## Work to do
1. In the thread about a civilization at the end of the Jurassic, how long ago does the opening post say our own civilization began?
2. Please sum up the thread about a civilization at the end of the Jurassic in two sentences.

## Passage
○ ○ ○ ○ ○ ○ ○

A civilization emerges briefly at the end of Jurassic. What geological evidence would we find today?

Over in this thread, a hijack has developed over whether a very ancient and briefly-lived civilization would leave any traces of itself in the geological record.

Or, put another way, if a civilization similar to ours had developed and flourished briefly at, say, the end of the Jurassic (about 145 million years ago, but let’s say 150 million years for the sake of discussion) would we notice it in the geological record today?

Bear in mind that our own civilization had its beginnings less than 20,000 years ago. This is a blink of an eye in geological time. If our civilization wiped itself out tomorrow, what evidence of our time on the planet would exist in 150 million years? Given the brevity of our civilization, would it be a needle in the geological haystack? Or would there still remain some obvious and unmistakable sign that we were here?

Would a future paleontologist have to get really lucky to notice our works? Or would paleontologists be stumbling over us, or signs of us, at every turn?

Thoughts?

How long did it live? There are lots of potential traces - if it was developed enough. Strctures won’t last, but if we started finding extremely high concentrations of radioactives in very small areas, it would be strong evidence of a civilization. Or we might well find evidence of iron depletion in places we strong expected to find it, or whole mountains chewed away for ores. Now, these would require a more developed civ than you might be talking about.

An even better piece of evidence might be fossils. If we find a lot of very stable burial sites, with unsual materials in the rock, that would be good evidence.

That’s the big “L” variable in the drake equation: Drake equation - Wikipedia. How long does an average civilization last?

I tend to think that if civilization ended tomorrow, civilization would be the stranger marker-bed where (assuming there was active sedimentation during) you get weird stuff like cars and freeways and plastic bags. Even if 99% of it disappears, there’d still be some evidence some places. It’d be very handy for establishing relative dates. Future alien geologists would flock to areas where the weird-ass humanity horizon was well-exposed.

Junkyards full of analog TVs would be a dead give away if ours ended tomorrow. :slight_smile:

I’ve often wondered the same thing. My guess is that there would be some trace of civilization. In our case, future paleontologists might come across some really large-brained mammals that seemed to suddenly flourish in the blink of an eye - this might tip them off to our intelligence. Then if they honed in on strata from that time period, they’d probably find other evidence as well. I’d bet landfills will look pretty interesting to a geologist in 100 million years - strange pockets of metals and complex organic compounds. Perhaps they’d stumble upon a nuclear waste storage facility, and be stunned at the large concentrations of ultra-pure radioactive actinides. And of course, if they ever sent a satellite to map the moon they might have a 2001: Space Odyssey moment.

Granted, 20-30k years isn’t a particularly thick slice of geological time, but I think the odds are good that future geologists/paleontologists/coal miners will stumble upon SOMETHING that might indicate an advanced civilization.

We’ve done this before. In these sorts of time frames you really are reduced to what gets fossilised, and that in turn depends on the physical and temporal extent of your civilisation. 50 million years ago forests covered large areas of the earth, but you don’t see vast amounts of evidence for such forests today despite their mass and vast extent. Only in some very tiny areas you can find fossils of forests from 50 million years ago.

○ ○ ○ ○ ○ ○ ○

## Recorded information

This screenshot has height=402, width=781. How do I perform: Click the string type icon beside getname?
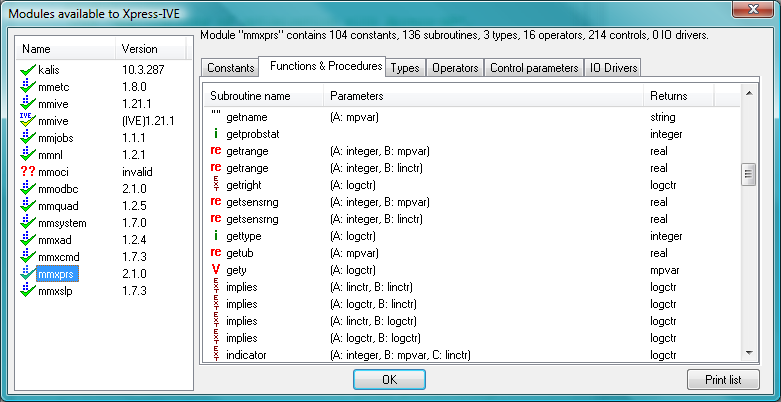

○ ○ ○ ○ ○ ○ ○

## Solved problems
1. Less than 20,000 years ago.

2. The thread asks whether a civilization like ours that flourished briefly around the end of the Jurassic would leave any trace in today's geological record, given that our own civilization began less than 20,000 years ago. Replies point to possible signs such as high concentrations of radioactives, iron depletion, landfills, and a layer of strange debris like cars and plastic bags, while one reply warns that over such spans only what gets fossilized remains, as with forests from 50 million years ago.